--- start DATA ROWS ---

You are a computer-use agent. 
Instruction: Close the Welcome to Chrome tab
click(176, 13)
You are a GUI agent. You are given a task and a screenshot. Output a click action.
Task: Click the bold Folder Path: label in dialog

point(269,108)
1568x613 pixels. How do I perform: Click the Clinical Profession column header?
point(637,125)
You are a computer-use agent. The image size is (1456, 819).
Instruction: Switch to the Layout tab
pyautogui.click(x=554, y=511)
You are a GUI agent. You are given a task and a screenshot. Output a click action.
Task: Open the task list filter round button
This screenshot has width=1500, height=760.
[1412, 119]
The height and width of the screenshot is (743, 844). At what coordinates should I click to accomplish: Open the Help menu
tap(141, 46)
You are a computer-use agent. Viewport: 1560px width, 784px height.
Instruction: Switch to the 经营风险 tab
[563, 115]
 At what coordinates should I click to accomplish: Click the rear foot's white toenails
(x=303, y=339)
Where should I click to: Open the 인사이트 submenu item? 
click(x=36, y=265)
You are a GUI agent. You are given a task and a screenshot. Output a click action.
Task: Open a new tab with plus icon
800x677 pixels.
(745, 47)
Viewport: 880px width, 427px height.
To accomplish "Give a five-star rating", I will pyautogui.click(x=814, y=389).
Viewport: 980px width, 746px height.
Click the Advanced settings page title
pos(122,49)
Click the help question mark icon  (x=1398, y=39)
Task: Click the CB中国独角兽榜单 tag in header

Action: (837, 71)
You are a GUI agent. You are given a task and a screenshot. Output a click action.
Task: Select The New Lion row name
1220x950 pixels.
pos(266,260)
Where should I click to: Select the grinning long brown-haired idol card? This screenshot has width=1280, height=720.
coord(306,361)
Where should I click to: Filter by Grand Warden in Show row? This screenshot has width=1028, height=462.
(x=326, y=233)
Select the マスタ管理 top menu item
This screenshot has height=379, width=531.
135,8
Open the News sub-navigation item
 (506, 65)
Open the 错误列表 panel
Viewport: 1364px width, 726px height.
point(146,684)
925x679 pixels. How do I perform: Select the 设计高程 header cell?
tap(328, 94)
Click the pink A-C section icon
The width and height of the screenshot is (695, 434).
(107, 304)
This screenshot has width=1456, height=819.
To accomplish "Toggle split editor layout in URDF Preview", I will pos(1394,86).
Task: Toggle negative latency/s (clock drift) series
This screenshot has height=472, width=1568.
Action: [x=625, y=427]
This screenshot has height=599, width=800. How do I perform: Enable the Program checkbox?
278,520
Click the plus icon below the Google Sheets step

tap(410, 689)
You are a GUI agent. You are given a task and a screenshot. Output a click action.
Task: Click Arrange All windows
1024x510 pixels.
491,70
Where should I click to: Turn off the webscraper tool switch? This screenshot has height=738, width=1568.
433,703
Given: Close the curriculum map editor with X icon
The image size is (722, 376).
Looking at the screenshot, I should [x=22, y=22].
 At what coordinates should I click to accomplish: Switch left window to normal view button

--- end DATA ROWS ---

STATED EXERCISE: Reproduce the whole listing above line for line, with no changes.

FINISHED EXERCISE:
You are a computer-use agent. 
Instruction: Close the Welcome to Chrome tab
click(176, 13)
You are a GUI agent. You are given a task and a screenshot. Output a click action.
Task: Click the bold Folder Path: label in dialog

point(269,108)
1568x613 pixels. How do I perform: Click the Clinical Profession column header?
point(637,125)
You are a computer-use agent. The image size is (1456, 819).
Instruction: Switch to the Layout tab
pyautogui.click(x=554, y=511)
You are a GUI agent. You are given a task and a screenshot. Output a click action.
Task: Open the task list filter round button
This screenshot has width=1500, height=760.
[1412, 119]
The height and width of the screenshot is (743, 844). At what coordinates should I click to accomplish: Open the Help menu
tap(141, 46)
You are a computer-use agent. Viewport: 1560px width, 784px height.
Instruction: Switch to the 经营风险 tab
[563, 115]
 At what coordinates should I click to accomplish: Click the rear foot's white toenails
(x=303, y=339)
Where should I click to: Open the 인사이트 submenu item? 
click(x=36, y=265)
You are a GUI agent. You are given a task and a screenshot. Output a click action.
Task: Open a new tab with plus icon
800x677 pixels.
(745, 47)
Viewport: 880px width, 427px height.
To accomplish "Give a five-star rating", I will pyautogui.click(x=814, y=389).
Viewport: 980px width, 746px height.
Click the Advanced settings page title
pos(122,49)
Click the help question mark icon  (x=1398, y=39)
Task: Click the CB中国独角兽榜单 tag in header

Action: (837, 71)
You are a GUI agent. You are given a task and a screenshot. Output a click action.
Task: Select The New Lion row name
1220x950 pixels.
pos(266,260)
Where should I click to: Select the grinning long brown-haired idol card? This screenshot has width=1280, height=720.
coord(306,361)
Where should I click to: Filter by Grand Warden in Show row? This screenshot has width=1028, height=462.
(x=326, y=233)
Select the マスタ管理 top menu item
This screenshot has height=379, width=531.
135,8
Open the News sub-navigation item
 (506, 65)
Open the 错误列表 panel
Viewport: 1364px width, 726px height.
point(146,684)
925x679 pixels. How do I perform: Select the 设计高程 header cell?
tap(328, 94)
Click the pink A-C section icon
The width and height of the screenshot is (695, 434).
(107, 304)
This screenshot has width=1456, height=819.
To accomplish "Toggle split editor layout in URDF Preview", I will pos(1394,86).
Task: Toggle negative latency/s (clock drift) series
This screenshot has height=472, width=1568.
Action: [x=625, y=427]
This screenshot has height=599, width=800. How do I perform: Enable the Program checkbox?
278,520
Click the plus icon below the Google Sheets step

tap(410, 689)
You are a GUI agent. You are given a task and a screenshot. Output a click action.
Task: Click Arrange All windows
1024x510 pixels.
491,70
Where should I click to: Turn off the webscraper tool switch? This screenshot has height=738, width=1568.
433,703
Given: Close the curriculum map editor with X icon
The image size is (722, 376).
Looking at the screenshot, I should [x=22, y=22].
 At what coordinates should I click to accomplish: Switch left window to normal view button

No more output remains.